* EXCERPTED TEXT:
==================================================
I understand good attendance is crucial. But a rock-bottom Internet airfare coincided with the high school’s spring break and my mother’s 75th birthday.

Still, I had four different principals to convince and it was with some trepidation that I approached their schools. Luckily, all four heads thought it was a wonderful opportunity and it was easy to secure their blessing. Both grade school teachers swallowed hard and were also able to wave us off with reasonable good cheer.

“Just have the kids keep a travel journal,” was their request, although my daughter ended up with daily maths worksheets and flashcard drill for Japanese. And the high school was no problem: my oldest would only be out of school for a few days.

It was at the middle school that things got stickiest. Although the principal here was another advocate of the travel journal, none of the teachers was biting.

Two wanted all my son’s work made up while he was away. Two teachers judiciously selected the odd worksheet and waved him on his way. One promised to work with him after school on his return until he caught up with the rest of the class.

The social studies teacher worried that he would “miss out on the Renaissance”. Although Florence wasn’t on our itinerary, I couldn’t help thinking that, with family visits at both ends of England and a few days in London already planned, my son would be getting rather more history and geography than his mid-western classmates this semester.
==================================================
* EXERCISE SET:
1. In the trip passage, what did the social studies teacher worry the son would miss?
2. Return the stretch of the trip passage from "It was at the" through "classmates this semester.", copied word for word.
Work from the trip passage alone; the listing plays no part.

* DATA SECTION:
==================================================
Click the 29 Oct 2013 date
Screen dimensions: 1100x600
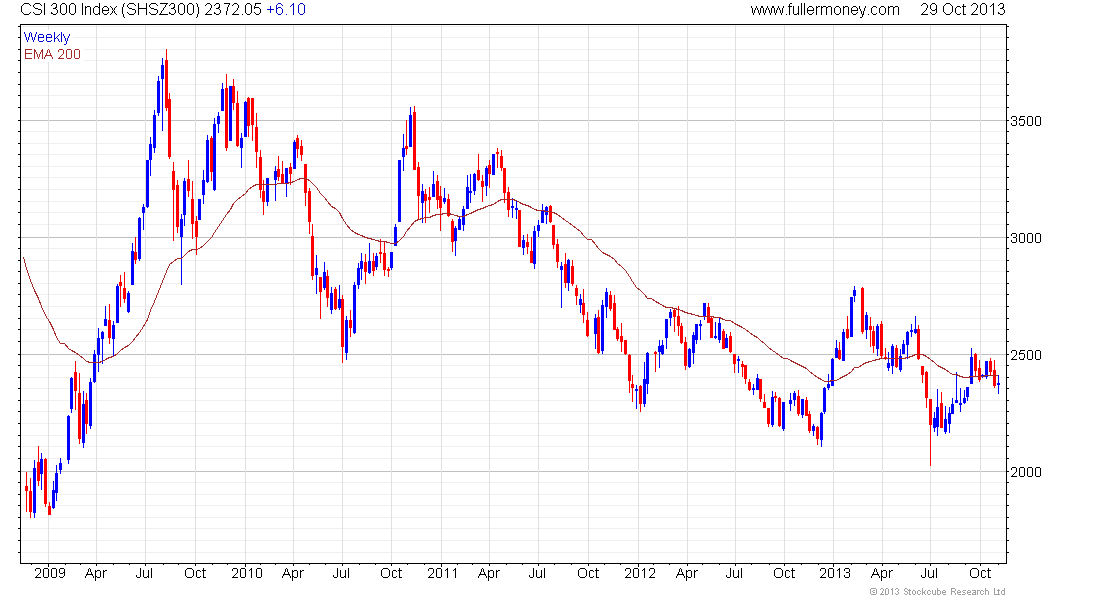(x=963, y=10)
==================================================
* ANSWERS TO THE EXERCISES:
1. The Renaissance.

2.
It was at the middle school that things got stickiest. Although the principal here was another advocate of the travel journal, none of the teachers was biting.

Two wanted all my son’s work made up while he was away. Two teachers judiciously selected the odd worksheet and waved him on his way. One promised to work with him after school on his return until he caught up with the rest of the class.

The social studies teacher worried that he would “miss out on the Renaissance”. Although Florence wasn’t on our itinerary, I couldn’t help thinking that, with family visits at both ends of England and a few days in London already planned, my son would be getting rather more history and geography than his mid-western classmates this semester.